Vulnérabilités, mineurs et régulation

À mesure que ces usages se généralisent, les inquiétudes s’affinent. Les publics les plus jeunes et les plus fragiles apparaissent particulièrement exposés. Des enquêtes récentes montrent une adoption massive des compagnons IA chez les adolescents, qui y trouvent écoute, validation et parfois des échanges émotionnellement très chargés. Common Sense Media indiquait en 2025 que près de trois quarts des ados avaient déjà utilisé des compagnons IA, avec des usages réguliers pour une part importante. En parallèle, des médias ont documenté des dérapages (contenus sexualisés, incitations au secret et conversations inadaptées).

Face à ces inquiétudes, des plateformes ont commencé à restreindre l’accès des mineurs à certaines personnalités d’IA. Début 2026, Meta annonçait par exemple la suspension de l’accès des adolescents à ses AI characters, dans un contexte de pression politique et de sécurité. La question des données personnelles est tout aussi centrale. Les conversations intimes, souvent très détaillées, constituent un matériau sensible. Certaines autorités européennes ont rappelé que l’émotion ne suspend pas le droit. L’Italie a frappé fort contre Replika. L’autorité de protection des données a infligé une amende, pointé l’absence de base légale claire et de vérification d’âge, rappelant que la conversation amoureuse est aussi un traitement de données hautement sensible. Le consentement, la transparence et la protection des données s’appliquent aussi aux relations numériques, même lorsqu’elles se présentent sous les traits de la tendresse.

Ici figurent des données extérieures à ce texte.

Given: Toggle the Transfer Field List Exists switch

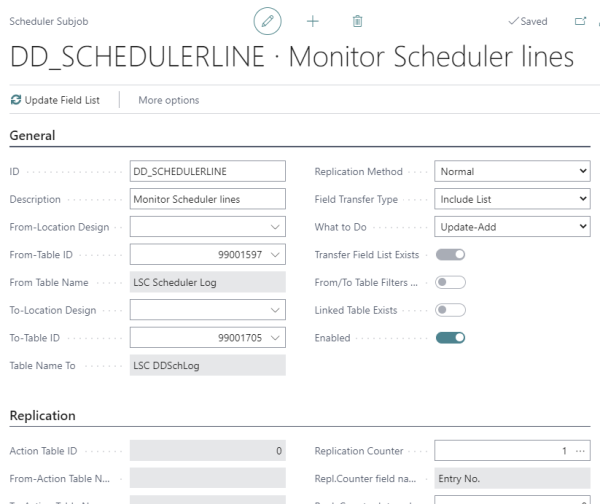Looking at the screenshot, I should 450,254.
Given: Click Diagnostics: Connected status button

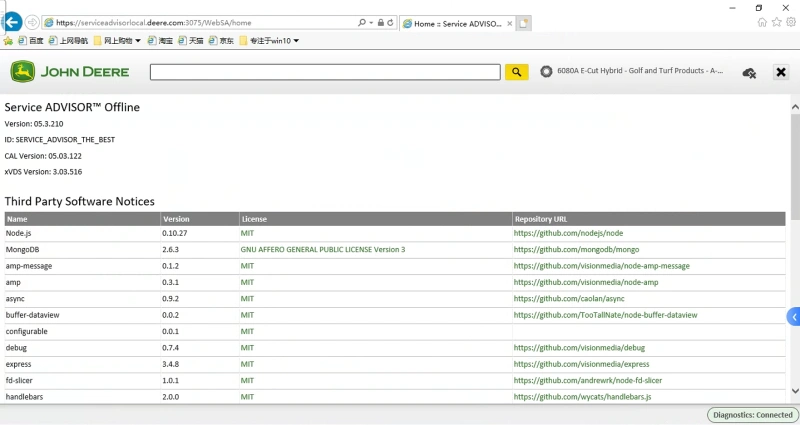Looking at the screenshot, I should (x=752, y=415).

Plus largement, ces débats s’inscrivent dans une réflexion émergente sur la manipulation émotionnelle par les systèmes automatisés. Dans l’UE, le débat touche au cadre plus large des pratiques interdites ou à haut risque, notamment quand un système exploite la vulnérabilité ou use de techniques trompeuses et manipulatrices. Lorsque l’attachement devient un objectif fonctionnel, la frontière entre accompagnement et influence se brouille. Et c’est précisément là que le politique entre en scène. Non pour interdire l’émotion, mais pour encadrer les conditions de sa fabrication.

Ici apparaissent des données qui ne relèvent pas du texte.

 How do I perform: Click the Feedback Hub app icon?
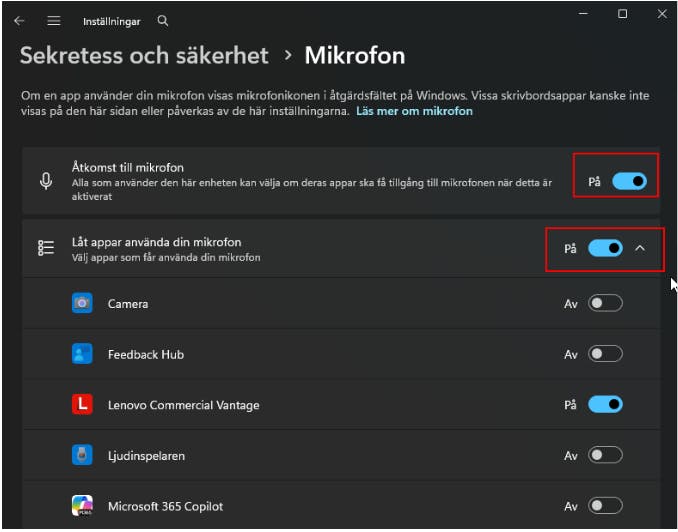pos(82,354)
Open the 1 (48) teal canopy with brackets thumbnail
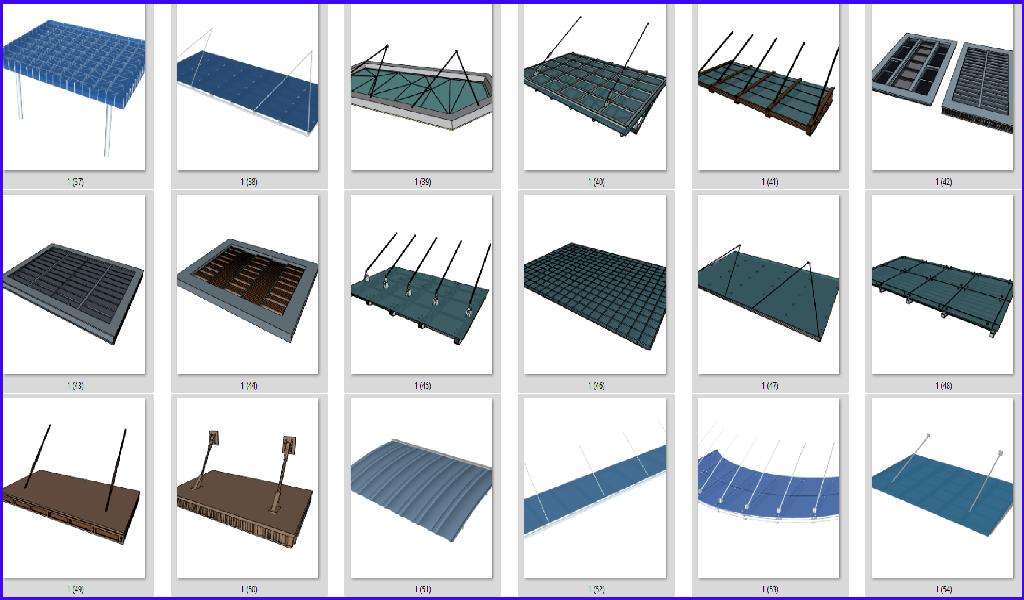The width and height of the screenshot is (1024, 600). click(942, 285)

Finalement, les relations amoureuses avec des intelligences artificielles ne disent pas tant quelque chose des machines que de nos attentes affectives contemporaines. Elles révèlent un désir profond de lien, de reconnaissance et de stabilité, dans un monde où les relations humaines apparaissent de plus en plus précieuses et de plus en plus éprouvantes. Ces liaisons peuvent apaiser, soutenir et parfois même réparer. Mais elles interrogent aussi la manière dont l’intimité est désormais pensée, conçue et exploitée. Car aimer une IA, ce n’est pas seulement choisir un autre type de partenaire. C’est entrer dans une relation où l’émotion est programmée, ajustée et optimisée. La question n’est donc pas de savoir si ces amours sont légitimes, mais qui en fixe les règles. À l’heure où les algorithmes apprennent à parler le langage de l’affection, il devient urgent de se demander jusqu’où nous acceptons que l’intime soit façonné par des lignes de code. Et à quelles conditions nous consentons à confier nos élans les plus fragiles à des entités qui, elles, ne risquent jamais de se briser.